Beliau diperintahkan untuk ke puncak gunung sebelah barat Gunung Sentana
yaitu setelah Gunung Bantheng. Kyai Bela Belu ini sejak tiba sudah
terlihat kalau ia rajin melakukan tapa. Ia biasa tidak tidur hingga tiga
sampai empat hari. Tetapi, Raden Djoko Dhandhun tidak kuat menahan
lapar, sebentar-sebentar ia harus makan. Sebab, tiap hari ia biasa makan
tiga sampai empat kali. Kesukaannya adalah nasi ayam liwet yaitu nasi
yang dimasak menggunakan santan kelapa dan dalamnya diisi dengan daging
ayam.
Karenanya, kemudian Kyai Selaening meminta Raden Djoko Dhandhun untuk
mencuci beras di Sungai Beji, sebelah utara Parangendhog, kira-kira 5 km
dari Gunung Bantheng. Dengan cara seperti itu nafsu makannya dapat
dikurangi menjadi sekali dalam sehari.
Saking gemarnya melakukan ulah batin, Kyai Bela Belu pun kemudian
memperoleh kelebihan yang bisa digunakan untuk menolong warga desa
sekitarnya. Karena itu, sampai makamnya saja hingga kini masih dianggap
keramat. Setelah Kyai Selaening masuk Islam, Kyai Bela Belu juga ikut
pula masuk Islam. Oleh Syekh Maulana, Kyai Bela Belu diberikan sebutan
sebagai Syekh yang berarti sang guru, meskipun beliau adalah seorang
putra raja.
Babad tidak menyebutkan apakah Kyai Bela Belu itu menikah atau tidak.
Sebab tidak ada orang yang mengaku sebagai keturunannya Syekh Bela Belu.
Bahkan setelah wafat pun tidak ada yang tahu dimana makam beliau yang
sesungguhnya. Tetapi yang pasti, makamnya terdapat di sebelah barat
Gunung Sentana. Letak makam Syekh Bela Belu baru ditetapkan oleh Sri
Sultan Hamengkubuwono IV sewaktu beliau berkuasa.

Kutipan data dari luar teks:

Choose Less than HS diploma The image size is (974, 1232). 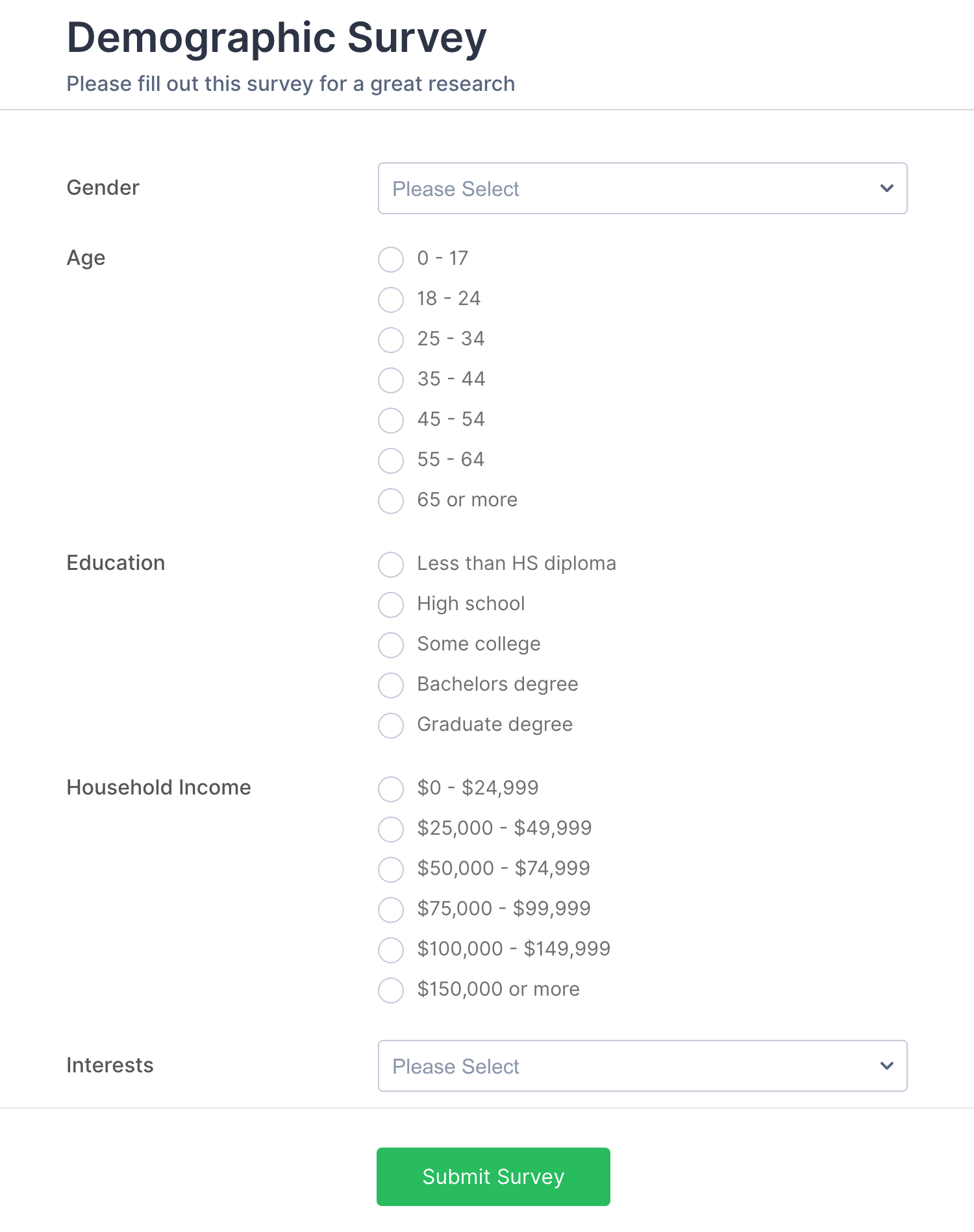(x=391, y=564)
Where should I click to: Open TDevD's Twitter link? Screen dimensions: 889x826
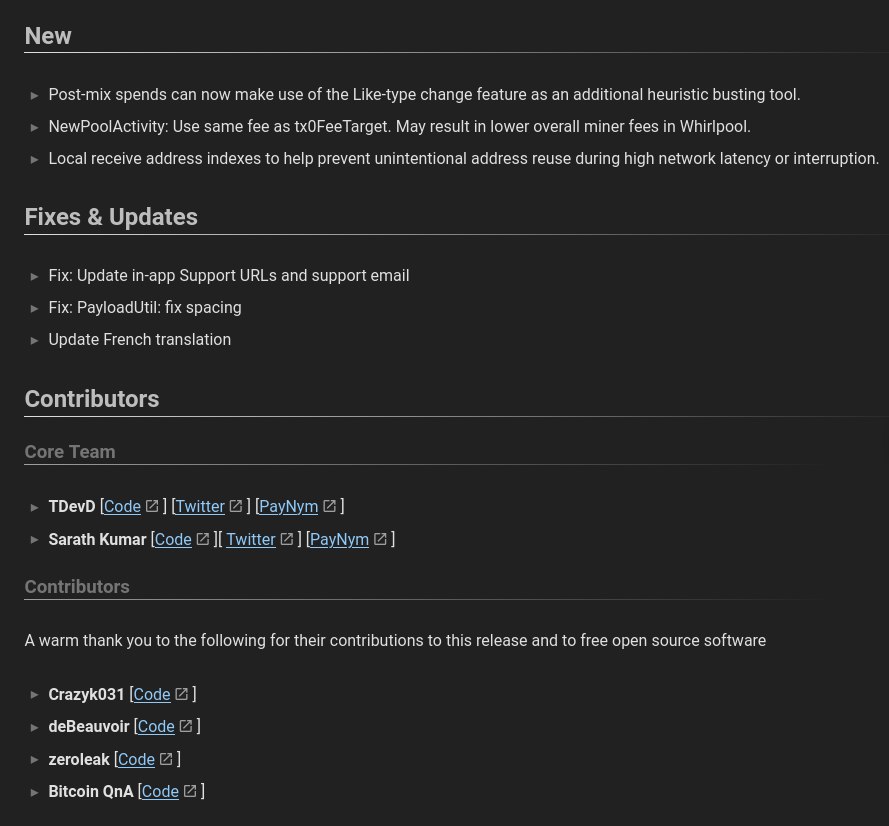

Disebutkan sekitar tahun 1830 di Grogol (sebelah utara Parangtritis) ada
seorang sesepuh desa yang juga menjabat sebagai Demang Pemajegan
(Pemaosan) yang masih merupakan keturunan dari Kyai Selaening dan sering
melakukan tapa. Pada suatu malam tatkala Demang Pemajegan pergi ke
Segara Kidul (Laut Selatan), ia melihat cahaya rembulan yang tampak dari
balik Gunung Sentana dan jatuh di Gunung Bantheng. Di lain hari lagi,
ia melihat cahaya seperti tugu yang terus amblas di Gunung Bantheng.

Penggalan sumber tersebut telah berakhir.